Monday, Sep. 29, 1958
Metro to Go?
The first U.S. experiment in metropolitan-area government was test-launched in Florida's Dade County 16 months ago, when voters okayed a single "Metro" charter for Miami (pop. 290,000) and 25 satellite municipalities (see map). Urban experts and harassed civic leaders in other states looked up from desperate struggles with their common problem--how to develop unified plans and services throughout a central city and its independent suburbs--to pray for Metro's success. Foreign specialists came to study Metro as they once studied TVA. But, with no politicians to defend it, the new idea became an easy target for its natural political foes. Next week Metro's citizens will vote on a charter amendment designed to cripple Metro for good.* Outlook for Metro: bad.
Division of Power. The original Metro charter converted Dade County's governmental machinery into a major municipal authority. It aimed at developing such city-type services as water supply, sewage disposal, zoning, housing codes, traffic planning--which demand area-wide coordination. It left to each of the 26 municipalities such functions as beat-walking police and garbage collection. Experience alone would show how some jobs, such as police detection work, could be best divided.
Hired as Metro manager to bring the new super-city government's power to bear on such decisions: San Diego City Manager O. W. Campbell, 52, public-administration specialist. Picked by the five-man Metro commission--i.e., the old county commission with its administrative authority delegated to the manager--"Hump" Campbell went on the payroll at $35,000 a year, highest paid public official in the state. A determined man, he efficiently attacked the county's "wasteful, sprawling monstrosity incapable of rendering efficient and economical service." He streamlined the 35 old departments down to 17, economized to give the county its first tax reduction, from 17 to 15.9 mills. His countywide auto-inspection system made little profit but cut off easy revenue of hamlets retailing inspection stickers without spending money to inspect anything.

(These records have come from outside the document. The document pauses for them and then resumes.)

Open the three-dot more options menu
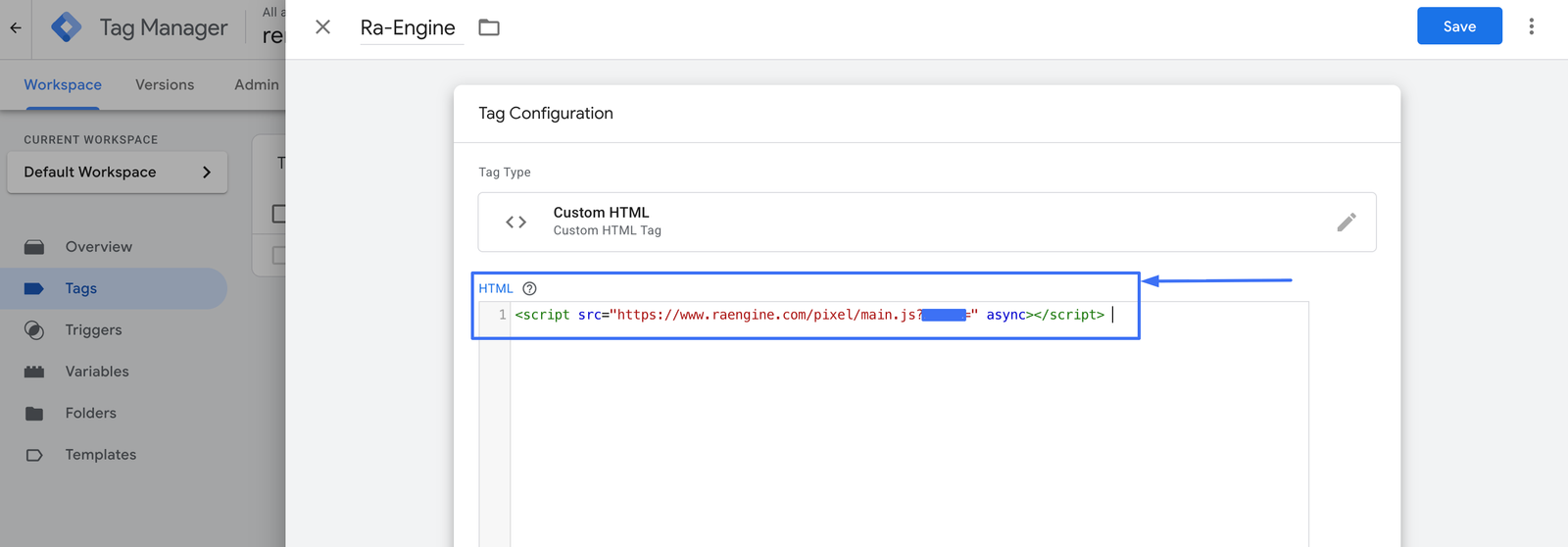[1531, 27]
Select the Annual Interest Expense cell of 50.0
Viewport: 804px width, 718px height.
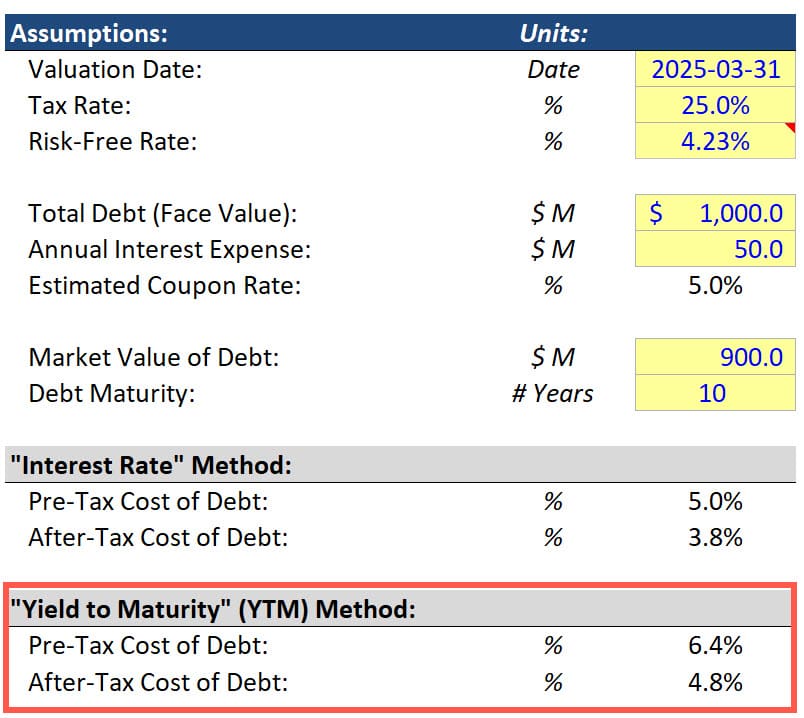(714, 249)
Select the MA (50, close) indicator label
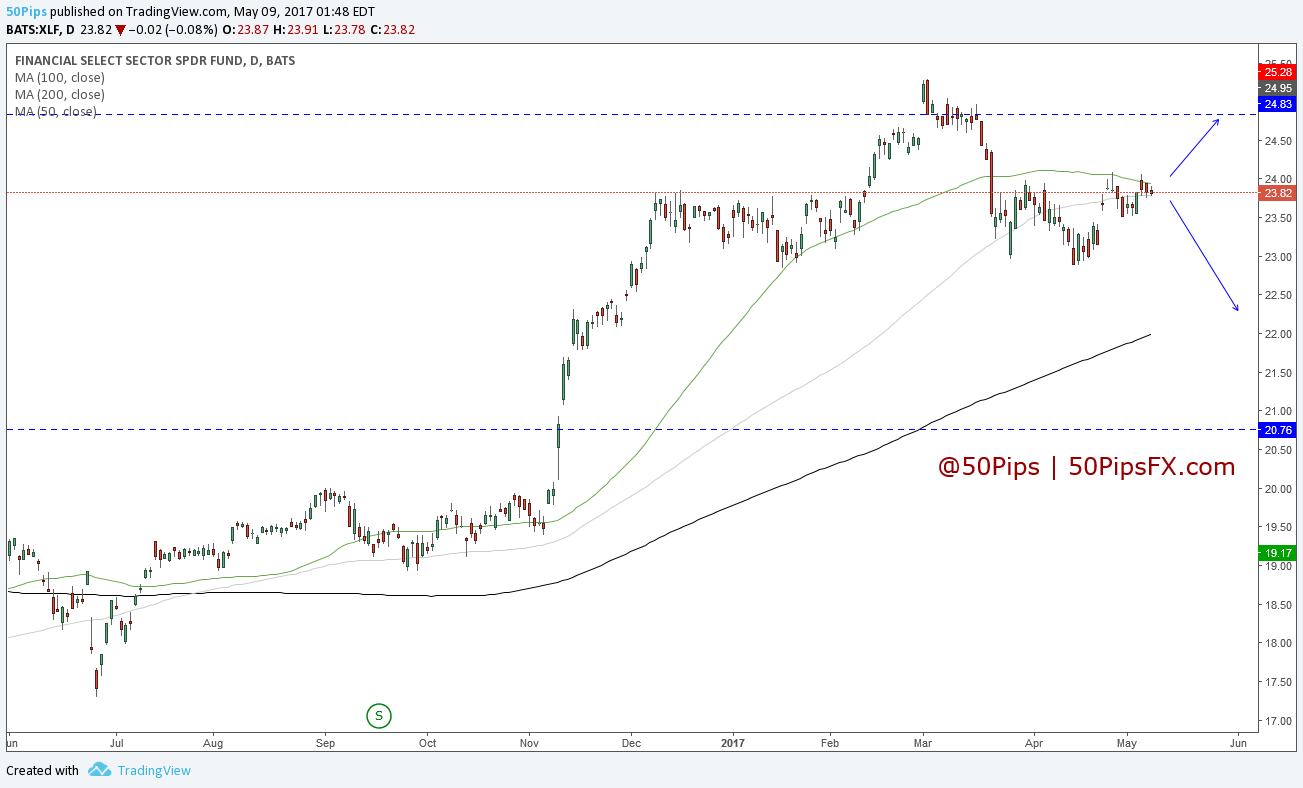 [56, 111]
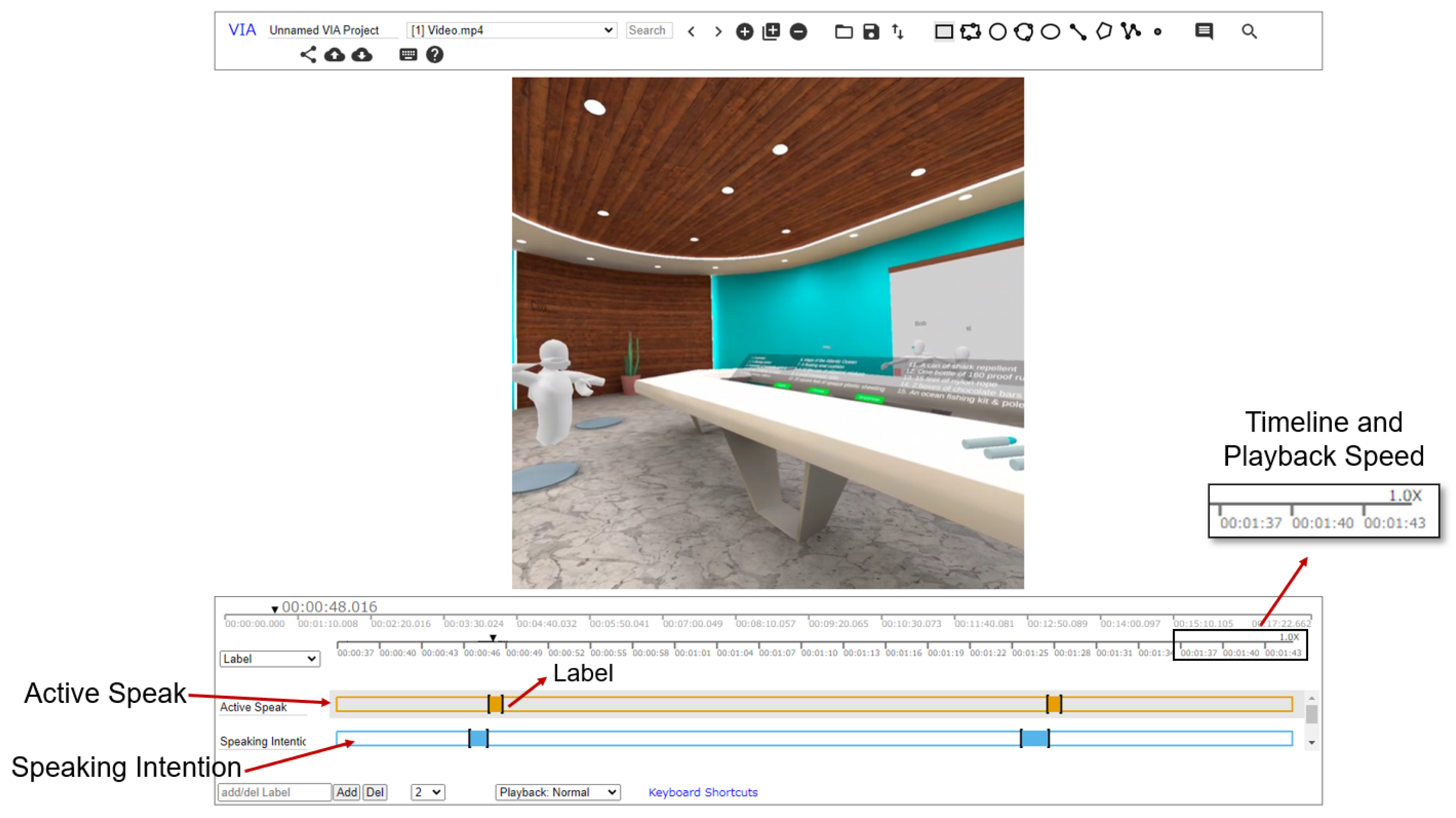Click the add media file plus icon
1456x818 pixels.
(x=745, y=32)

Bleak Future. But Campbell, administering to a population of 860,000 and thus above the size generally suited for city-manager systems, soon ran into political troubles. Foolishly, he demoted Sheriff Thomas J. Kelly to a mere process server, only to have that popular vote-getter generate such heat that Campbell had to appoint him head of the big new Public Safety Department. Administrator Campbell's rigidity worried the political commissioners, who subtly retaliated by passing arbitrary ordinances for him to enforce, e.g., an apartment-only zoning rule for an area which Miami Beach had zoned for hotels.
Moreover, his every success threatened job security for many of the 7,600 employees of the cities, upset such office-holding politicians as municipal tax assessors and surveyors, whose jobs were to be abolished in a couple of years. Anti-Metro forces lined up inside the "Dade League of Municipalities," which could count upon an army of ardent doorbell ringers from city police and fire departments. In a massive effort they got on the ballot the amendment declaring that the autonomy of the municipalities shall not be "infringed upon, disturbed or interfered with." The broad language covers just about any function that any city official would want to take from Metro. Miami Beach enclosed anti-Metro circulars in this month's water bills. Surfside stamped "Vote Yes" on its bills. Miami's sign shop mass-produced big VOTE YES signs to mount on garbage trucks and other city vehicles. Then newspapers discovered a scandal in contracts let at Miami's International Airport, which is run by Metro commission members.
It seemed that metropolitan-area government would end its experiment before it was fairly begun.
* After newspapers noted that the election happened to fall on Sakkuth, a harvest festival day when devout Jews could not engage in such secular activities as voting, some Metro fans proposed to charter buses to rush voters from the synagogue to the polls right after sundown.